Monday, Sep. 22, 1958
Mixed Fiction
LOST SUMMER, by Christopher Davis (320 pp.; Harcourt, Brace; $3.95), introduces Toni Newman, who is 18, pretty, decent, and has been brought up in solid comfort by intelligent, loving parents. Yet she shouts at her shocked mother: "I'd go to bed with anybody who loved me or gave me a chance to love him. Anybody at all.''
What happened to make Toni feel that way? On a pleasant evening several weeks back, she had driven out to a nightclub with her dull but good-looking young man. Stan Walters, as described by his teen-age brother, is "the guy who goes through life and nothing happens because he keeps counting his change." On this night, really afraid of love behind his great-lover facade, Stan got hopelessly drunk.

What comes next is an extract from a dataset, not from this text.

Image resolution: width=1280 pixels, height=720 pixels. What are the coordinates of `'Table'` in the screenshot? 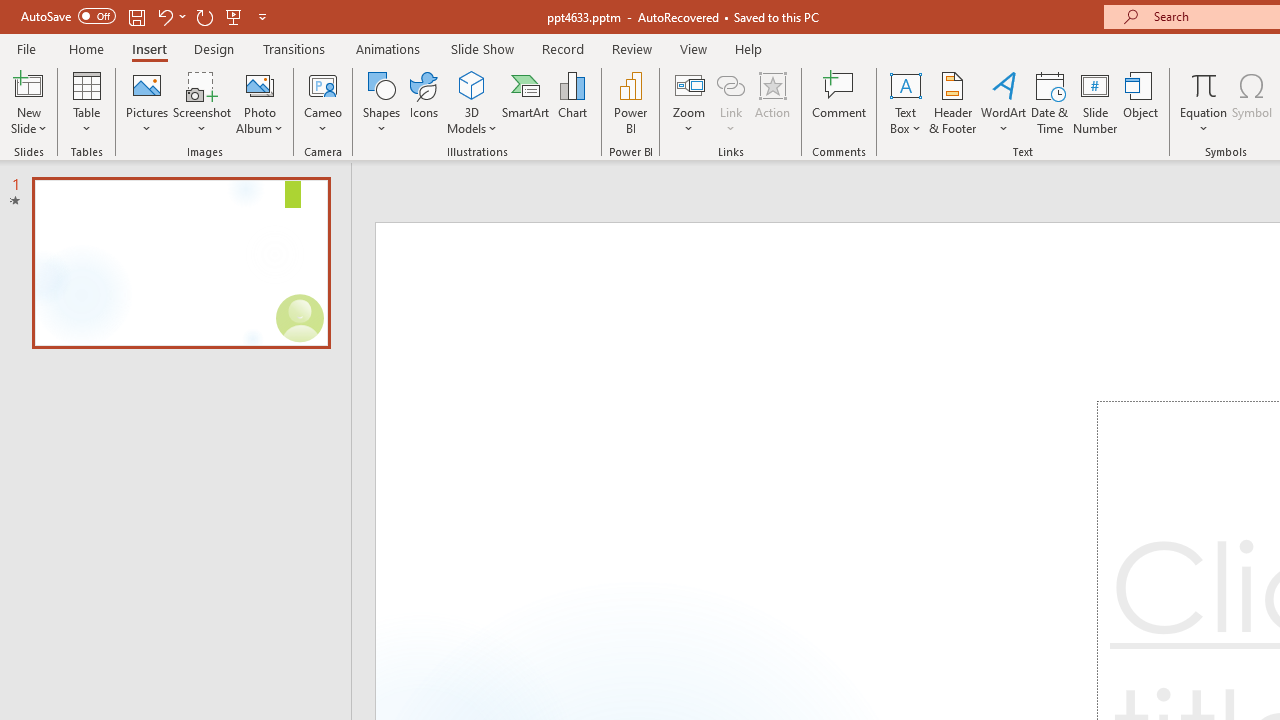 It's located at (86, 103).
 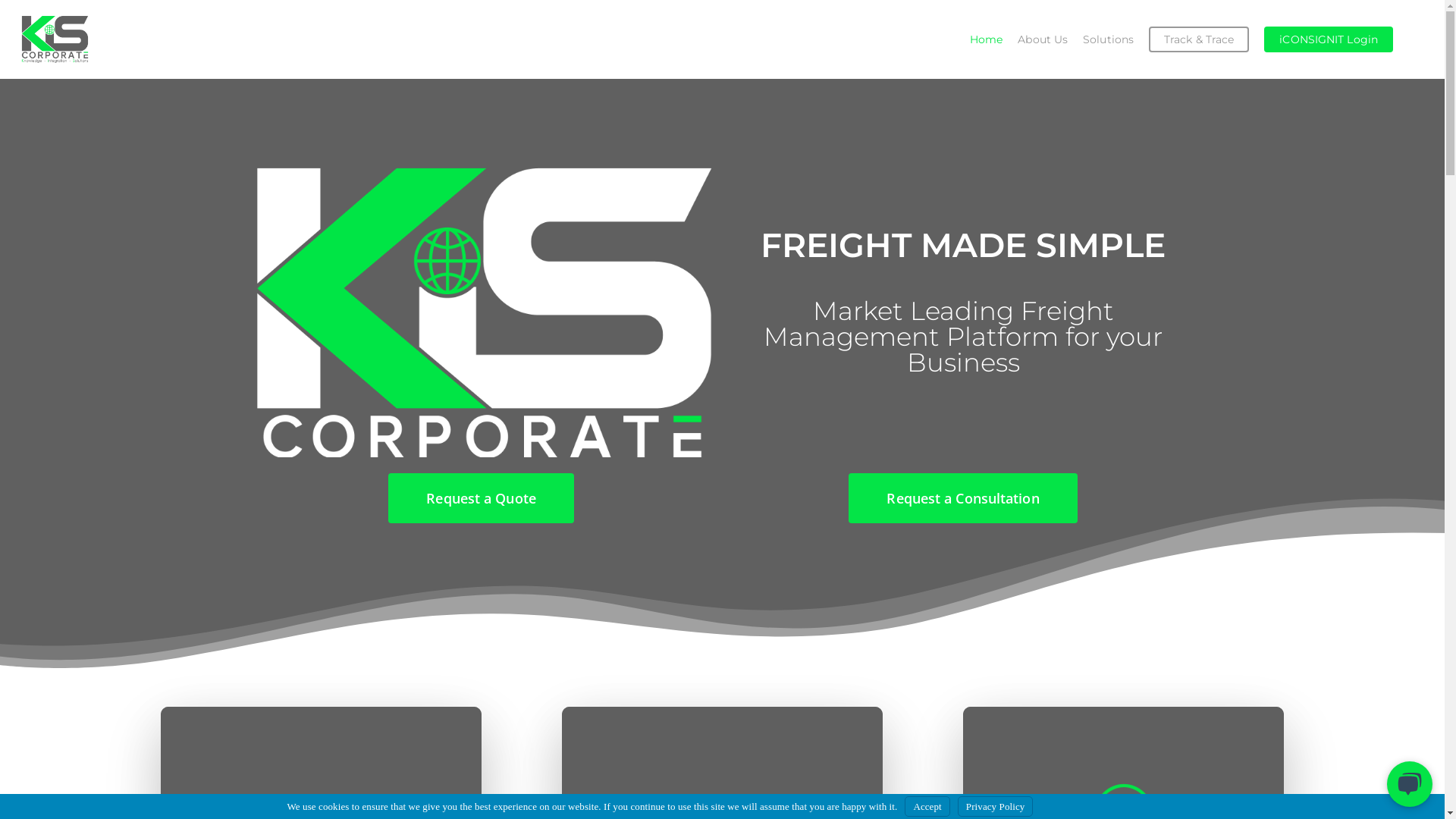 What do you see at coordinates (962, 497) in the screenshot?
I see `'Request a Consultation'` at bounding box center [962, 497].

Toni, trying to get home alone, was forced into a stolen car by two young toughs, was raped, brutally beaten and thrown out.
So far, Lost Summer is simply a muted, chillingly written version of a tabloid story. Author Davis gets down to his novelist's business as Toni finds that her familiar world is steadily rotting away because of the unease felt by the people around her. An old neighbor lady whom she has known from childhood cuts her on the street. At her summer school her instructor barely disguises his leer. Her younger sister pruriently prods her with questions. And Stan Walters shifts rapidly from guilt and remorse to jealousy and suspicion, accuses her of having invited the attack. Gradually, Toni moves into a limbo beyond sanity, and begins to wonder if in some way she had not asked for what happened. At length, her puzzled and angered parents seem to join the enemy, and Toni, trying to play the role she has been assigned, is last seen in a Pullman sleeper, giving herself to a salesman who has been kind to her.
By keeping his voice down and his judgments out of this first novel, Author Davis. 29. enlists full sympathy for his victim. Though the jacket claims that his book is a blast at "contemporary Ameri can society," it is really a timeless story about two kinds of brutality: that of the criminal who hurts by not caring for the feelings of his victim, and that of the victim's loved ones who hurt even more by not caring enough.
NABOKOV'S DOZEN, by Vladimir Nabokov (214 pp.; Doubleday; $3.50), follows Lolita, the cannon shot heard round the literary world (TIME, Sept. 1), and by comparison crackles sporadically like sniper fire. But since Nabokov is an accomplished literary marksman, these short stories are on target, and several are bull's-eyes. The targets are strikingly varied: a pair of Siamese twins, each of whom must be his brother's keeper; a frustrated lepidopterist; a White Russian general playing triple agent in the Paris of the '205. The unifying theme, if there is one, is that of the heart's exile from the far country of its desires, a logical reflection of the physical exile of longtime Russian Emigre Nabokov. The uprooted, he seems to say. are more vulnerable than the rootless, for they are the victims of their memories.
In Signs and Symbols, a boy is exiled from his sanity while his parents wait helplessly for the telephone call from the sanitarium that will tell them that one of his recurrent suicide attempts has succeeded. "That in Aleppo Once . . ." tells of a Russian emigre torn from the girl he married "a few weeks before the gentle Germans roared into Paris.'' One story. First Love--"true in every detail to the author's remembered life"--links Nabokov to an episode in the life of the notorious Humbert Humbert, Lolita's nymphet-chasing hero. In the story, the narrator is smitten by a cute little nymphetease on the beach at Biarritz--but it is only a poignant little saga of puppy love quickly brought to an end by the boy's tutor. Nabokov's Dozen lacks Lolita's pun-prone pyrotechnics. But it shares with it Nabokov's fascinating gift for translating the machine-tooled commonplaces of U.S. life into a surreal landscape of fantasy, a kind of Poe-like, gadget-haunted region of Weir. Thus a soda-fountain stool violently revolves into a "tall mushroom," a newly screwed-in electric bulb lights up with "the hideous instancy of a dragon's egg hatching in one's bare hand." It is the strength of Nabokov's imagination that makes the characters in these stories live. It is the weakness of his characters that they can live only in their imaginations.